Es ist schon passend, was Harry Dean Stantons Abschiedsvorstellung angeht: Es war nicht sein letzter Film (später erschien noch "Frank and Ava" und er wirkte in fünf Episoden der "Twin Peaks"-Neuausrichtung mit), aber es ist ganz offensichtlich sein eigenes Goodbye. Ein Film, der beinahe voll und ganz auf seinen Hauptdarsteller zugeschnitten ist und dabei entschleunigt, unaufgeregt und klein agiert. Regisseur John Carroll Lynch, der mit diesem Film sein Regiedebüt gab, interessiert sich dabei für viele Dinge, wobei er sich den generellen Konventionen einer bekannten, filmischen Dramaturgie jedoch durchweg verschließt. Viele Mainstream-Zuschauer werden "Lucky" daher irgendwie als nichtssagend, als langweilig abtun... und auch mich hat der Film nicht gepackt, wobei ich jedoch nicht einmal ansatzweise zum Zielpublikum gehören durfte. 
Ich mochte einige Details, so der zu Beginn noch herrlich verschrobene Einblick in Luckys Alltag und die langsame Vorstellung einer Hauptfigur, die ziemlich einzigartig zwischen Sympathie und ätzendem Egoismus tänzelt. Im weiteren Verlauf wird "Lucky" etwas weicher, vermeidet es jedoch immer, irgendwie in altbekannte oder innerhalb seines Dramabereichs kitschige Manirismen abzurutschen - hier bleiben sowohl Lynch als auch Stanton ihrem eigenen Tonus treu. Und der wird nicht jedem gefallen, dafür aber umso mehr denen, die sich mit Lucky bereits nach zwei Minuten verbunden fühlen. Und wem der Film eben zu dröge ist, wer die gerade gegen Ende doch etwas harsche Message so nicht ganz mitnehmen will und wem hier an der Oberfläche zu wenig passiert, der darf sich zumindest an einer von Stantons letzten und sicherlich auch besten Performances erfreuen. 
Er agierte nur sehr selten als Hauptdarsteller, war als Supporting Actor sowieso immer eine sichere Bank.
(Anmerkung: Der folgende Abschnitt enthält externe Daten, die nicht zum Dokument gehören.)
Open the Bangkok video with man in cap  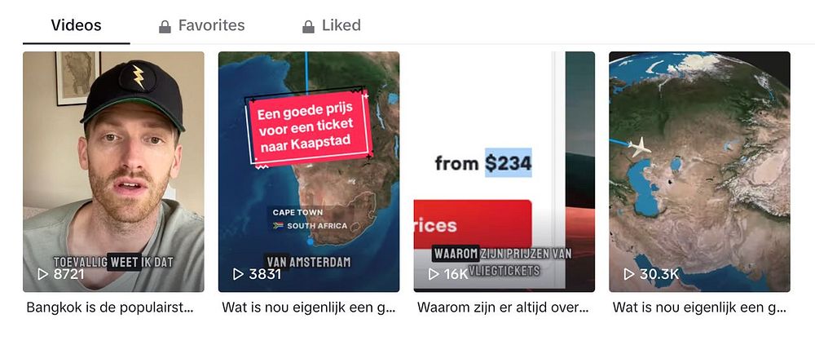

Dass er einen Film jedoch auch im hohen Alter noch tragen konnte und seine Präsenz förmlich dazu einlädt, seinen Blick kaum von diesem eingefallenen und dennoch unglaublich lebendigen Gesicht abzuwenden, das lässt sich in jeder einzelnen Minute erblicken. Eine fähige Inszenierung des Regisseurs und aufgeweckte Nebenfiguren, die Stanton jedoch eher die Bälle zuspielen und zu wenig eigenen Raum erhalten und im Grunde ist da nichts, was stört. Dennoch ein Film, der so herzlich und zugleich unaufgeregt ist, das zumindest bei mir wenig hängen geblieben ist... vielleicht bin ich mit meinen sechsundzwanzig Jahren aber auch einfach noch zu jung, um mich in all diese Themen und in die Gesellschaft einer verschrobenen Wüstenstadt, die nicht einmal annährend irgendetwas mit dem, was mich interessiert, zu tun hat, hineinzufinden. Weswegen ich glaube, dass jeder "Lucky" eine Chance geben sollte, da jeder zumindest von irgendeiner Seite noch etwas von diesem alten Kauz lernen kann. Es muss ja nicht immer gleich die pure Aufregung sein - manchmal ist Schauspielerkino, abseits grandioser Dramaturgie, auch etwas schönes.

Fazit: "Lucky" ist in erster Linie die Abschiedsvorstellung des verstorbenen Harry Dean Stanton, der hier kurz vor seinem Tod noch einmal zeigt, wieso er in Hollywood mehr als fehlen wird. Ob einem der gesamte Film gefällt, hängt davon ab, wie sehr man die entschleunigte Dramaturgie und die manchmal etwas weich gezeichneten Charaktere einordnen und bewerten will.